- Document segment -
-- START --

Flakiness Has Evolved: Workflow-Level Failures

As more teams move test execution into Kubernetes-based pipelines, a different kind of flakiness has emerged: workflow-level flakiness.

This isn't about the test code failing. It's about the infrastructure interfering with your tests.

Common scenarios:

Kubernetes evicts your test pod due to resource limits or cluster pressure
Your test exceeds a cluster-wide timeout and is terminated prematurely
Pods are stuck in scheduling queues during high load
The Kubernetes scheduler throttles test jobs due to misconfigured priorities or other services requesting resources

Another variant could be a heterogeneous set of tests or when there is a complex hierarchy of tests orchestrated into a comprehensive end-to-end test suite. For example, an output of one test is an input for another - one test's flakiness causing ripple-effects across your entire testing suite.

These failures often look like flaky tests but they aren't because of the usual reasons; they're flaky because of how Kubernetes manages workloads, not because of how your tests are written.

Why Kubernetes Makes Flakiness More Common

Kubernetes is a powerful platform for managing scalable, containerized workloads (including tests).

It enables:

Massive parallelism for fast test execution
Cost efficiency through autoscaling and shared infrastructure
Environment parity with production setups
Namespace isolation for ephemeral environments

But here's the tradeoff: when you offload your test execution to Kubernetes, you're gaining power and scalability but also complexity. If the cluster isn't configured correctly, it can introduce flakiness that has nothing to do with your test logic.

-- END --

- Dataset -
-- START --

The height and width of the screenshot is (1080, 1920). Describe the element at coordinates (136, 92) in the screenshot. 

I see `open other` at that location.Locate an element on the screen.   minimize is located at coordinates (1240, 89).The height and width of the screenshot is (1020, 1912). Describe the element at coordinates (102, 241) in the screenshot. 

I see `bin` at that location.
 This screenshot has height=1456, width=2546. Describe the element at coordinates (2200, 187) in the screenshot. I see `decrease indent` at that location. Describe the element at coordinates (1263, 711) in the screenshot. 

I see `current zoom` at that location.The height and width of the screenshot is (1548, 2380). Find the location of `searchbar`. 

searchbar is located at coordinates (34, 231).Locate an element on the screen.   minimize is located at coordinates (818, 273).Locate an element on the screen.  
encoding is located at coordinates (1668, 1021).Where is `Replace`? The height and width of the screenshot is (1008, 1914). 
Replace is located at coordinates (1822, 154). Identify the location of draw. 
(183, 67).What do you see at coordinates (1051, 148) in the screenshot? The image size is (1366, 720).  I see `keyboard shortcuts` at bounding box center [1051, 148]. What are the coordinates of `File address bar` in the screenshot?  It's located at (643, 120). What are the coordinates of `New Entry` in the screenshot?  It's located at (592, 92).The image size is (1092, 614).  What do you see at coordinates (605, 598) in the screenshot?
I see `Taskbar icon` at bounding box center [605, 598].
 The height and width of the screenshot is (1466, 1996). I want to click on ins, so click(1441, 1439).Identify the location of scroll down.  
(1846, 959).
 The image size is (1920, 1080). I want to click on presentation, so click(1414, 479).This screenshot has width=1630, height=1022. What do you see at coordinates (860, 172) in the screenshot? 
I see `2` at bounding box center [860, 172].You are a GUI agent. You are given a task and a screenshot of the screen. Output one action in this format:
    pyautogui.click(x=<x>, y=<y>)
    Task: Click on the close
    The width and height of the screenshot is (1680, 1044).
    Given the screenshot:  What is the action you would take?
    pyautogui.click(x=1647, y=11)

-- END --

Answer from the piece on workflow-level flakiness:
(a) What does it give as an example of tests linked in a complex hierarchy?
(b) According to it, through what does Kubernetes bring cost efficiency?
(c) What does it say can introduce flakiness unrelated to test logic?
The items have nothing to do with the piece on workflow-level flakiness.

(a) The output of one test is the input for another.
(b) Autoscaling and shared infrastructure.
(c) A cluster that isn't configured correctly.